# [Text block]
Route information
- Maintained by ODOT
- Length: 9.96 mi (16.03 km)
- Existed: 1939–present

Major junctions
- West end: SR 7 in Martins Ferry
- East end: SR 150 in Mount Pleasant

Location
- Country: United States
- State: Ohio
- Counties: Belmont, Jefferson

Highway system
- Ohio State Highway System; Interstate; US; State; Scenic;
| ← SR 646 |  | → SR 650 |

= Ohio State Route 647 =

State highway in eastern Ohio, US

State Route 647 (SR 647) is a state highway in eastern Ohio connecting the city of Martins Ferry with the village of Mount Pleasant. 9.96 mi in length, its southern terminus is at SR 7 and its northern terminus is at SR 150.

# [Given request]
Return the passage of the Ohio State Route 647 text starting at "State highway in eastern Ohio, US" and ending at "is at SR 150.", copied word for word. The items that come next have nothing to do with this.

# [Supplied records]
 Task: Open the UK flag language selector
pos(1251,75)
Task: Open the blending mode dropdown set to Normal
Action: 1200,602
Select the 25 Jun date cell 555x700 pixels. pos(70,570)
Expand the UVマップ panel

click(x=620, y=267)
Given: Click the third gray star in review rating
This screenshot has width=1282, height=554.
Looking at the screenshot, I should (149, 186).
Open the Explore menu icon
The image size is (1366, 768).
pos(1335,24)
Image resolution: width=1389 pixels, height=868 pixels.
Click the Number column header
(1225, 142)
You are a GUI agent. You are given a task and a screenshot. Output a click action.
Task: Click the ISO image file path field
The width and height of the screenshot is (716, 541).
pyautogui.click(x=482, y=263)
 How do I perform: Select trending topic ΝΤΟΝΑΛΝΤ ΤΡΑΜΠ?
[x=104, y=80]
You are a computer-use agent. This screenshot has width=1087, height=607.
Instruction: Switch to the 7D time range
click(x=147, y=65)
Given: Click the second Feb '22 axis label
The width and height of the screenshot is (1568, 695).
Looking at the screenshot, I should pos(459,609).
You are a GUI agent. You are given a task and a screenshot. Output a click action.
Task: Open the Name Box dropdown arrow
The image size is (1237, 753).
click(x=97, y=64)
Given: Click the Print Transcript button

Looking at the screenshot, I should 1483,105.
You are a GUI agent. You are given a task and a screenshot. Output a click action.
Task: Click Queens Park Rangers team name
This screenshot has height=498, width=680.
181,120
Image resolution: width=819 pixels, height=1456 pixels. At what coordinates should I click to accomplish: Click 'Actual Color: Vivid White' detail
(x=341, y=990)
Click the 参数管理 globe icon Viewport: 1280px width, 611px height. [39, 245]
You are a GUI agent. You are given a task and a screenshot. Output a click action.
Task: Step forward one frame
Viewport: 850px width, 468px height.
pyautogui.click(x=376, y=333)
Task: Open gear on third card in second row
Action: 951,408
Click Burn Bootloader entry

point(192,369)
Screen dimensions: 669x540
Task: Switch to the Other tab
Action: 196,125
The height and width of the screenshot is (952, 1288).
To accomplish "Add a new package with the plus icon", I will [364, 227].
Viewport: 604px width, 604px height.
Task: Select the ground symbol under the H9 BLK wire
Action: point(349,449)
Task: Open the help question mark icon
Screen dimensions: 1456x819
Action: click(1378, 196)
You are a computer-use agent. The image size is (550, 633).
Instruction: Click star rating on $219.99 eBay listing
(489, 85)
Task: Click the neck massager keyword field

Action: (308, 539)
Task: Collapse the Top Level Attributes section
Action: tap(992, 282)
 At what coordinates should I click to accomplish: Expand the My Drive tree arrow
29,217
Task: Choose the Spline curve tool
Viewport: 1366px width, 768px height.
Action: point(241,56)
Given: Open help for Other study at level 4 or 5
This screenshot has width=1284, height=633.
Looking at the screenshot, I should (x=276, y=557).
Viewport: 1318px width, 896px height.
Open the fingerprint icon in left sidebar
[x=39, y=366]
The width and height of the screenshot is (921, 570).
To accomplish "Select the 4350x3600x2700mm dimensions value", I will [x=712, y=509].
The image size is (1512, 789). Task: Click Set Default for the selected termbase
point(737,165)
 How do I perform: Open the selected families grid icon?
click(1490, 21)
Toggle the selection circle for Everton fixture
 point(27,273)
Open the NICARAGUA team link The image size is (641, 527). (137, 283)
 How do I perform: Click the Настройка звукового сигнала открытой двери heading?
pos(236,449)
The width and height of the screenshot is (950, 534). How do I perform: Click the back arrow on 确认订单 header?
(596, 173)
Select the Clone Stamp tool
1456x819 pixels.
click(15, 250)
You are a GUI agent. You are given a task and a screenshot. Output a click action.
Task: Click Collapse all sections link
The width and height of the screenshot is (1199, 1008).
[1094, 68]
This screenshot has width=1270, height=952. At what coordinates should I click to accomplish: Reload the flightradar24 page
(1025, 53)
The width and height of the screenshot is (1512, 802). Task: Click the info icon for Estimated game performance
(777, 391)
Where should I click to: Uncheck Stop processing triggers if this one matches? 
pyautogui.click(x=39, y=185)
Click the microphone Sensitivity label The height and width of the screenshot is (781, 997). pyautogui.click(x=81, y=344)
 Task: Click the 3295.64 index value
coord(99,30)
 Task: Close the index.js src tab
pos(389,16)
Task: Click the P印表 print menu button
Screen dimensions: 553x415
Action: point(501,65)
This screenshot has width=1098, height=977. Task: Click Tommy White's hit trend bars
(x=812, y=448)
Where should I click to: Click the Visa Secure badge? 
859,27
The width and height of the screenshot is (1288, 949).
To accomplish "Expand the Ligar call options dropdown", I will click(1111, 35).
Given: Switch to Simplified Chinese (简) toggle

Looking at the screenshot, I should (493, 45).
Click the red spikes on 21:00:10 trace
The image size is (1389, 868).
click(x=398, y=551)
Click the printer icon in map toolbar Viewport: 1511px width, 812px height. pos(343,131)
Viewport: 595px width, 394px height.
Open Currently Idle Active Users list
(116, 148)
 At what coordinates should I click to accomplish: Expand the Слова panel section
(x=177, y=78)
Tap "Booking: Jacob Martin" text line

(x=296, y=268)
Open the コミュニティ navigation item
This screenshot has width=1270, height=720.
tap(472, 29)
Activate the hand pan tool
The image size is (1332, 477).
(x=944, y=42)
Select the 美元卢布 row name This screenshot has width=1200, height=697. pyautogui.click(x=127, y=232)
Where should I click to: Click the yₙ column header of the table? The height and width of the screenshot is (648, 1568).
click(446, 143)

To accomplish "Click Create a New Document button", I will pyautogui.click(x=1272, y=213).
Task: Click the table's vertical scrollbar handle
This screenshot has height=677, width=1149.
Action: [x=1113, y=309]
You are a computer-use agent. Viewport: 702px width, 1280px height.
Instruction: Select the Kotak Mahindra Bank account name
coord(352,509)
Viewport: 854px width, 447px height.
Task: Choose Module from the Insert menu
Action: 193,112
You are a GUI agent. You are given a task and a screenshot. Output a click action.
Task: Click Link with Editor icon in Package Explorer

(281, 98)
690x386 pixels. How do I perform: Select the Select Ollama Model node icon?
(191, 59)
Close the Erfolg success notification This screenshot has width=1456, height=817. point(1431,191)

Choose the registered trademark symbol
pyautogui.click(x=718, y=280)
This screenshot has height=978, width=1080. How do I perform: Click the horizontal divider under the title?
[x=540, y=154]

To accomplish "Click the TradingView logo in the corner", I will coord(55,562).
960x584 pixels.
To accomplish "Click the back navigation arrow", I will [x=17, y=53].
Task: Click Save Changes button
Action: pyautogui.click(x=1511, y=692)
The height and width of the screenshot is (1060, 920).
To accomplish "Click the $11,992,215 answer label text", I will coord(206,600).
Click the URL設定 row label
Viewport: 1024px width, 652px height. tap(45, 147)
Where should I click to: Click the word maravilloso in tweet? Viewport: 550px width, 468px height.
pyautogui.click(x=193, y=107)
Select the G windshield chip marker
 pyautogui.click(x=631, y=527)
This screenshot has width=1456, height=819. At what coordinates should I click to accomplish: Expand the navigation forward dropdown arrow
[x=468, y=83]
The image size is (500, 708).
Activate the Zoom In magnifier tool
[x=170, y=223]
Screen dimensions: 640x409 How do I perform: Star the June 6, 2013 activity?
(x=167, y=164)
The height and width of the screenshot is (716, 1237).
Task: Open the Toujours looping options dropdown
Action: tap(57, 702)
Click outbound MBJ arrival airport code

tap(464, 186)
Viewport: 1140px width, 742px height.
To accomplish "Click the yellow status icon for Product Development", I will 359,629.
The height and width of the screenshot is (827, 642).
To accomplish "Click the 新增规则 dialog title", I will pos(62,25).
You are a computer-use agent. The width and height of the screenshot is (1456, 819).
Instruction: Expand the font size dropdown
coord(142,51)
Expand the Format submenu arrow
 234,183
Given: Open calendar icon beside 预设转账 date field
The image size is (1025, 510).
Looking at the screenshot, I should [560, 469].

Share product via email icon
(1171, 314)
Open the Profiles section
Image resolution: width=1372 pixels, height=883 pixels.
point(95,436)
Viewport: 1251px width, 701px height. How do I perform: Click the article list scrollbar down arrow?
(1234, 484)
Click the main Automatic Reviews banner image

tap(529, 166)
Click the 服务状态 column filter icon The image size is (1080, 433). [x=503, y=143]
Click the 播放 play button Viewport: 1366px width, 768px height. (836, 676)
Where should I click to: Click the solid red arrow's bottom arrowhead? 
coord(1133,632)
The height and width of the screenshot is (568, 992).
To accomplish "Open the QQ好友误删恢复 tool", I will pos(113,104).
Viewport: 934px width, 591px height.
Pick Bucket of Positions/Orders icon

# [Solution to this problem]
State highway in eastern Ohio, US

State Route 647 (SR 647) is a state highway in eastern Ohio connecting the city of Martins Ferry with the village of Mount Pleasant. 9.96 mi in length, its southern terminus is at SR 7 and its northern terminus is at SR 150.